Butler does not find it bothersome that regulated states in the Midwest and Southeast comprise much of Paetec’s geographical territory and do not appear to plan on deregulating in the near future.
The deregulated Northeast is Paetec’s strongest single market, he says. Texas, where Paetec believes it has good market opportunities in Dallas-Fort Worth and Houston, also is deregulated. And California, another market where Paetec believes it can prosper, is about to try full deregulation again.
Even if the remaining states do not move to open their markets, U.S. Energy Partners could have opportunities to sell energy management tools and services, Butler says.
Besides his confidence in Butler’s ability to do the job of growing U.S. Energy Partners into a national player, Chesonis says, he agreed to let Butler out of his COO duties because E.J’s a pretty entrepreneurial guy and after some 30 years in telecom, he’s ripe for a change.
"It’s not that being a COO isn’t fun, but it’s a grind. Energy is wide open, it’s a new frontier. It’s the Wild West. Now he can use his 30 years’ experience to create value."
5/28/10 (c) 2010 Rochester Business Journal.

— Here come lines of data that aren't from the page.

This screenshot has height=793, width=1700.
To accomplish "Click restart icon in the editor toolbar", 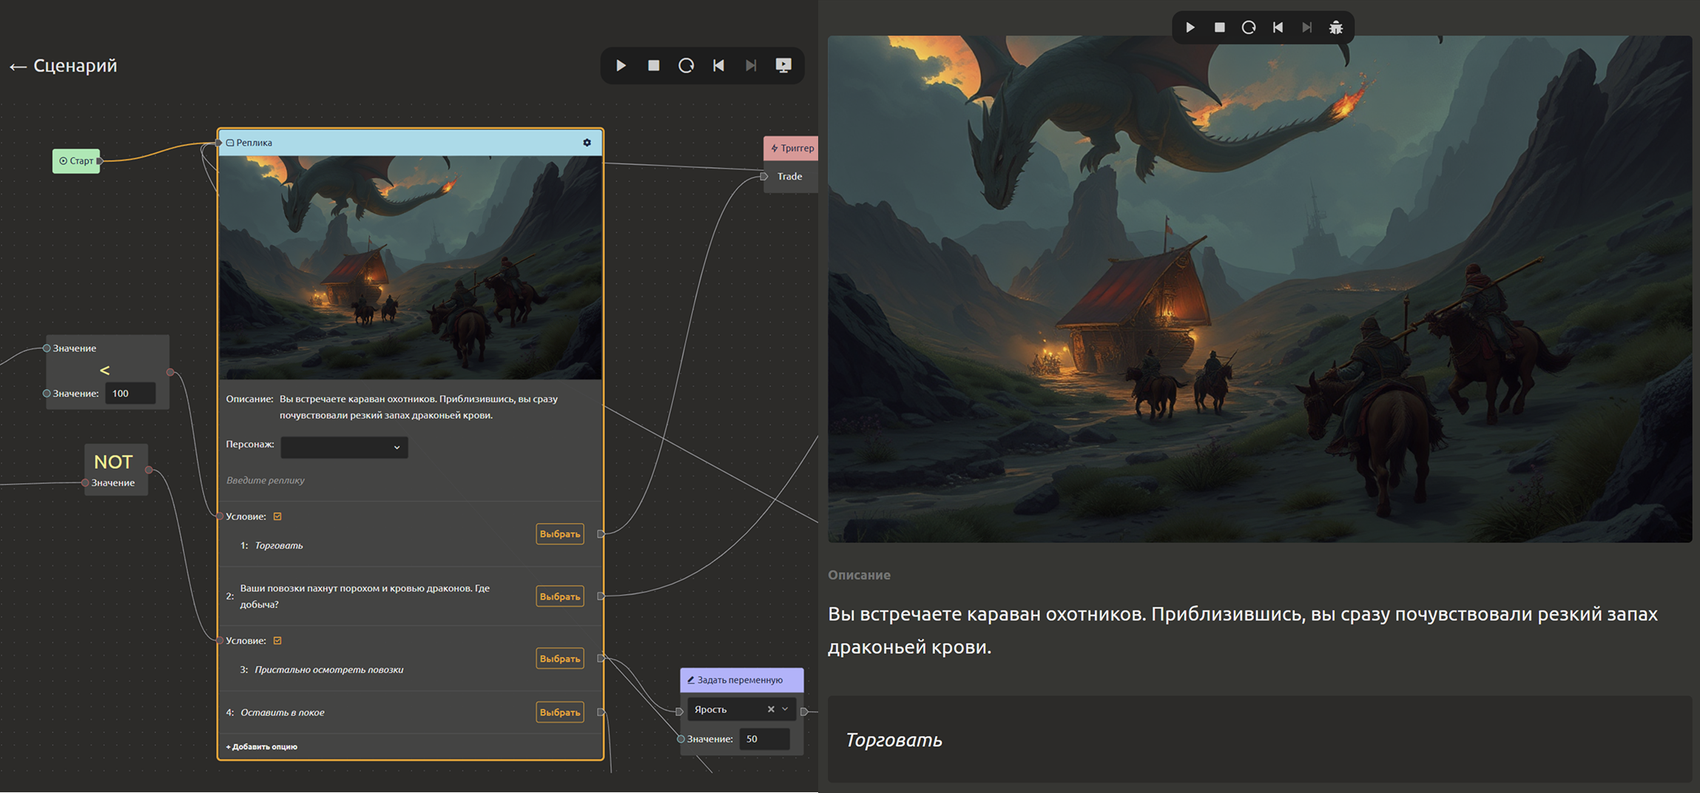I will 686,66.
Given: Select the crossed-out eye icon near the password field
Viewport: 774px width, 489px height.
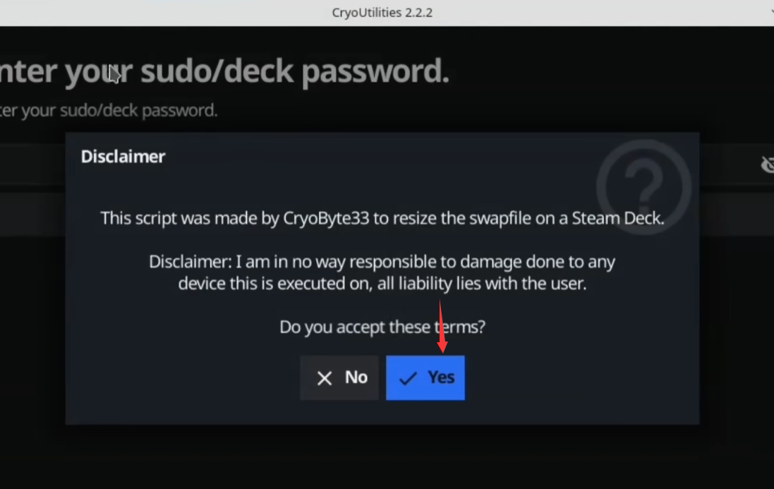Looking at the screenshot, I should [x=768, y=164].
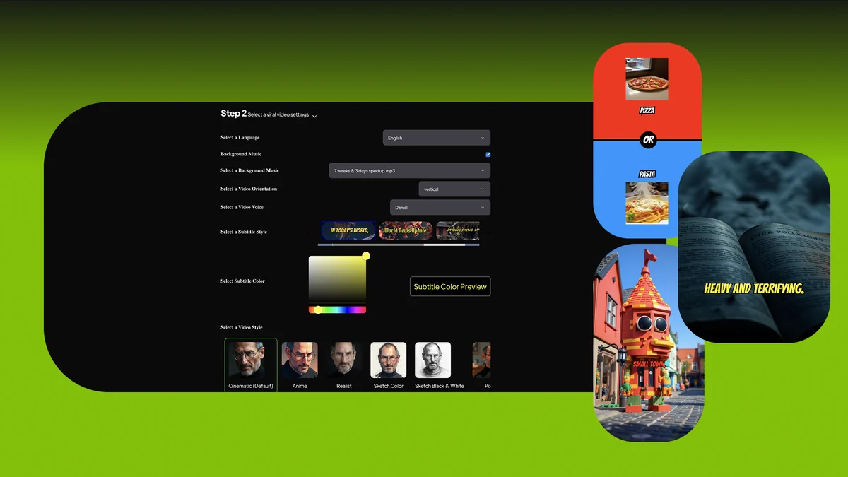The height and width of the screenshot is (477, 848).
Task: Toggle the Background Music checkbox
Action: tap(488, 155)
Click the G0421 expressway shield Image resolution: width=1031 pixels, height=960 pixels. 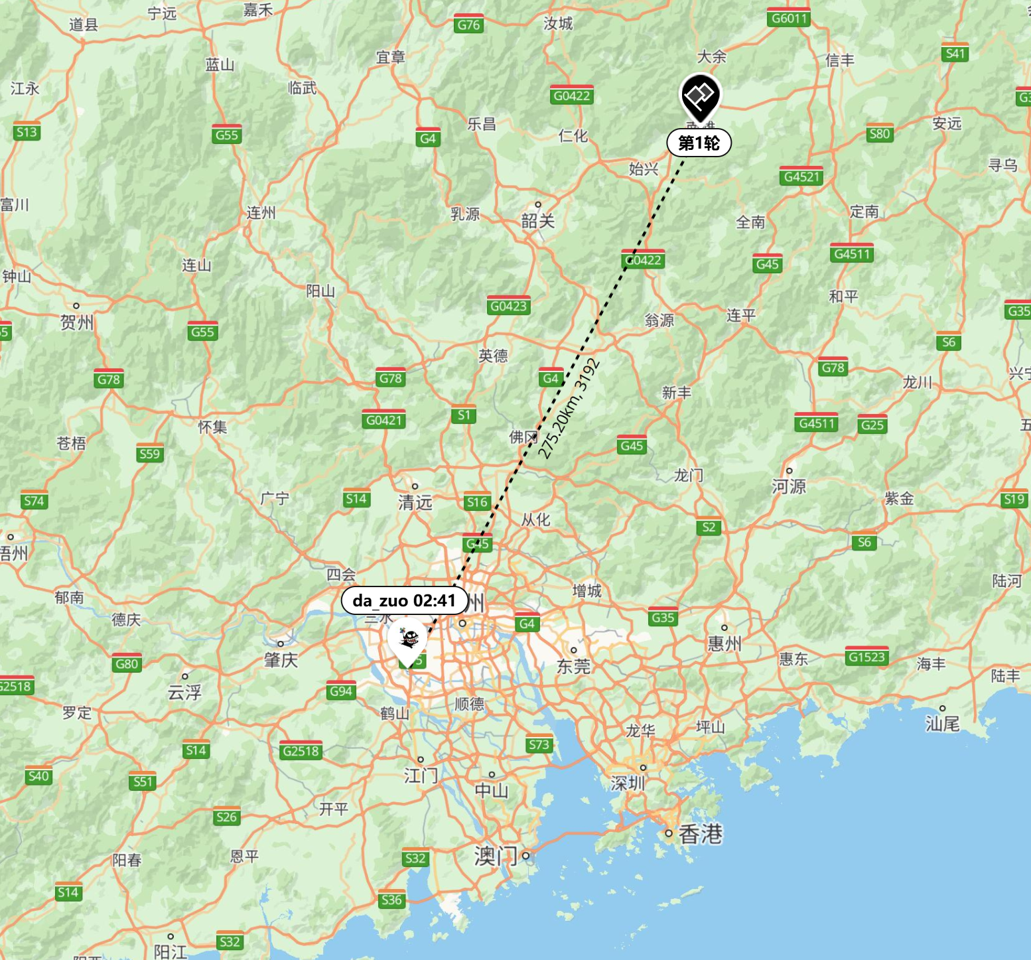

To obtain permission to reprint this article, call 585-546-8303 or e-mail firstname.lastname@example.org.
E.J. Butler Jr.
- Title: President and CEO of Paetec Energy and U.S. Energy Partners LLC
- Education: Attended SUNY Buffalo, 1978-1981
- Family: Wife, Karen; daughter, Madison, 17; son, Drew, 8
- Home: Snyder, Erie County
- Interests: Plays hockey in an amateur league twice a week; spending time with family
- Quote: "I’ve been chief operating officer of Paetec for six years and I’ve never heard from an energy supplier."